(Data excerpts)
○ ○ ○ ○ ○ ○ ○

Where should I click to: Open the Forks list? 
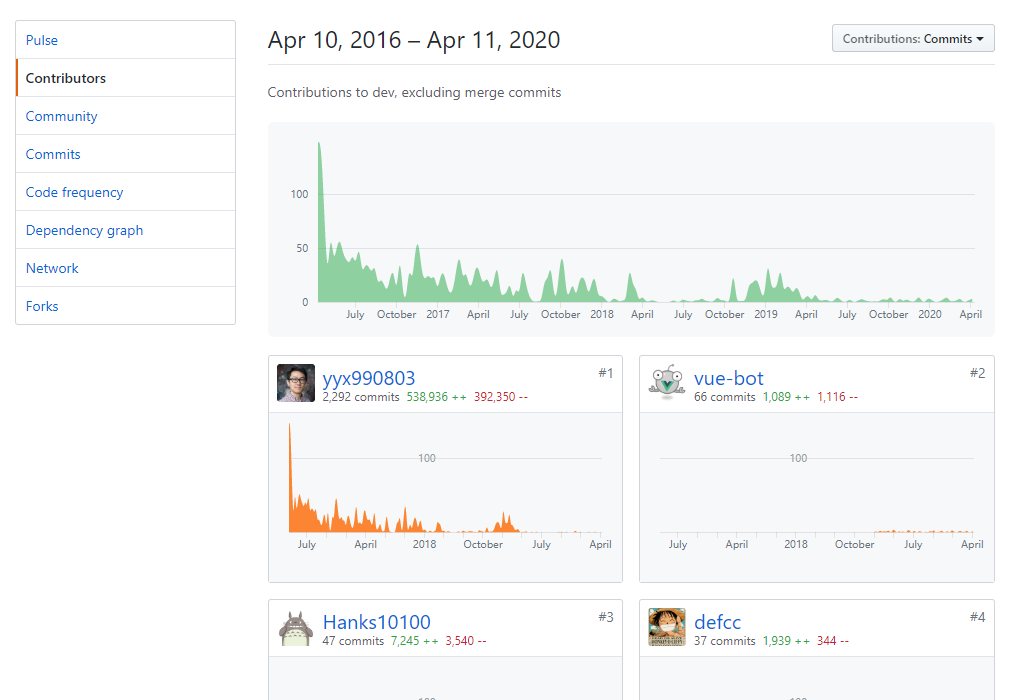[42, 306]
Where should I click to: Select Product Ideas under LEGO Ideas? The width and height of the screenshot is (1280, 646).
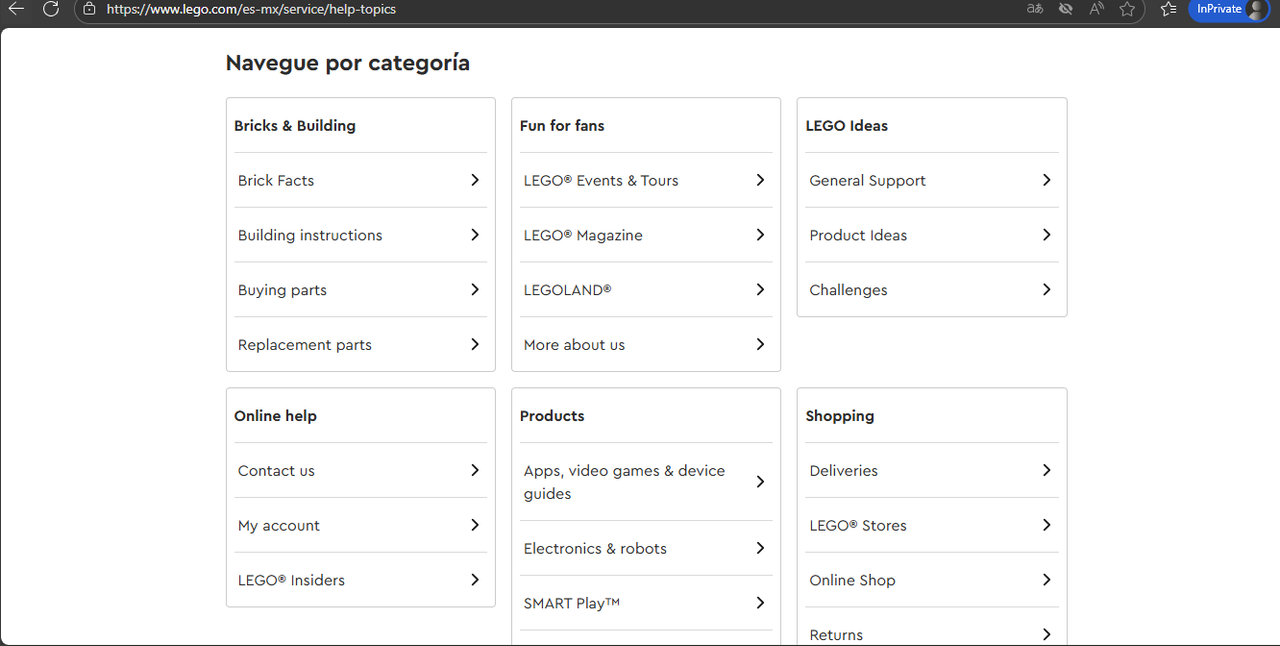[858, 235]
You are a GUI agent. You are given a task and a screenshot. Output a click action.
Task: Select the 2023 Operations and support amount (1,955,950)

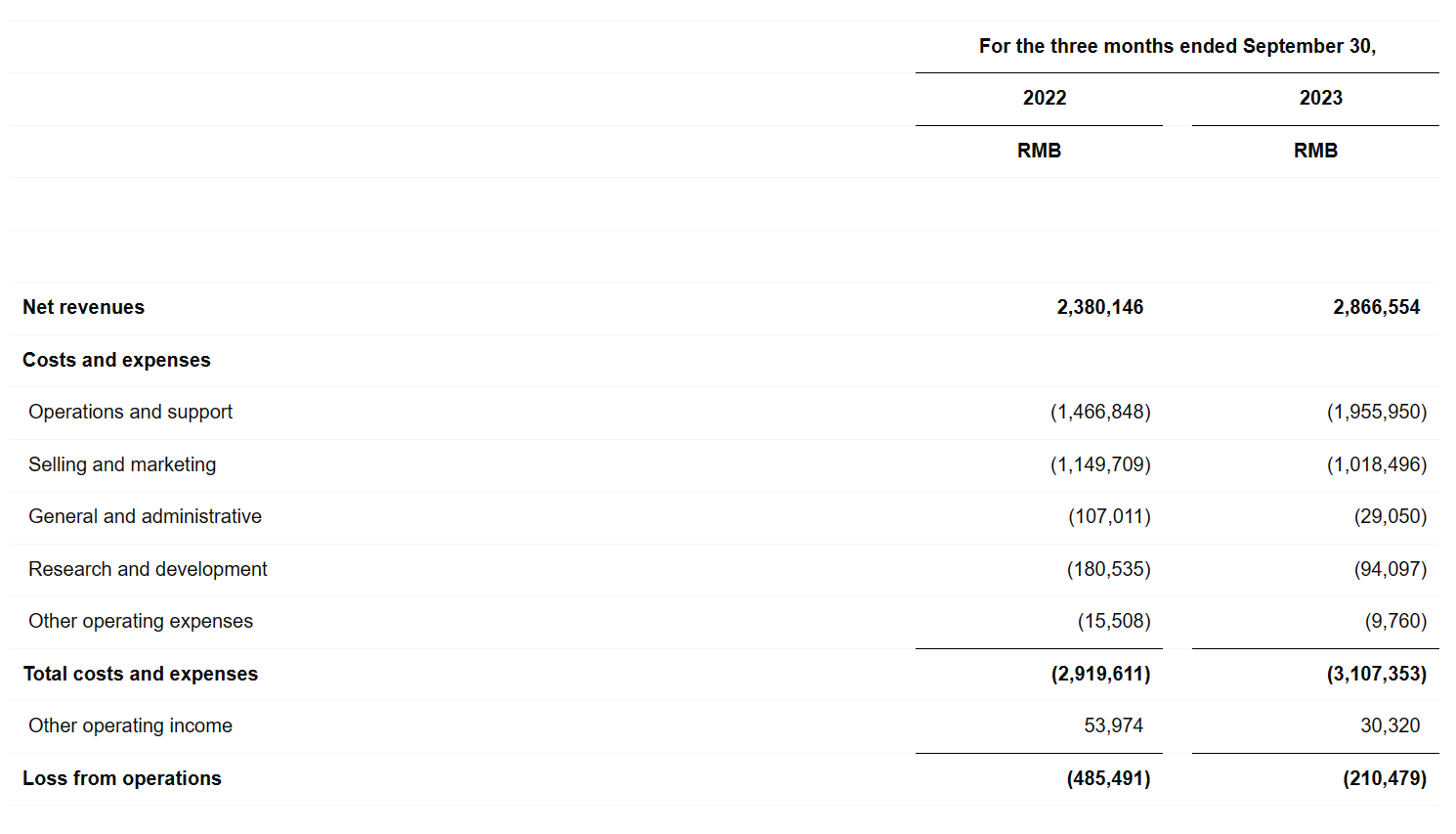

○ ○ ○ ○ ○ ○ ○

Task directions - Give back all of the entries above exactly, with the pictures excluded.

Exercise result -
Where should I click to: Open the Forks list? 
[42, 306]
Where should I click to: Select Product Ideas under LEGO Ideas? The width and height of the screenshot is (1280, 646).
[858, 235]
You are a GUI agent. You are given a task and a screenshot. Output a click action.
Task: Select the 2023 Operations and support amount (1,955,950)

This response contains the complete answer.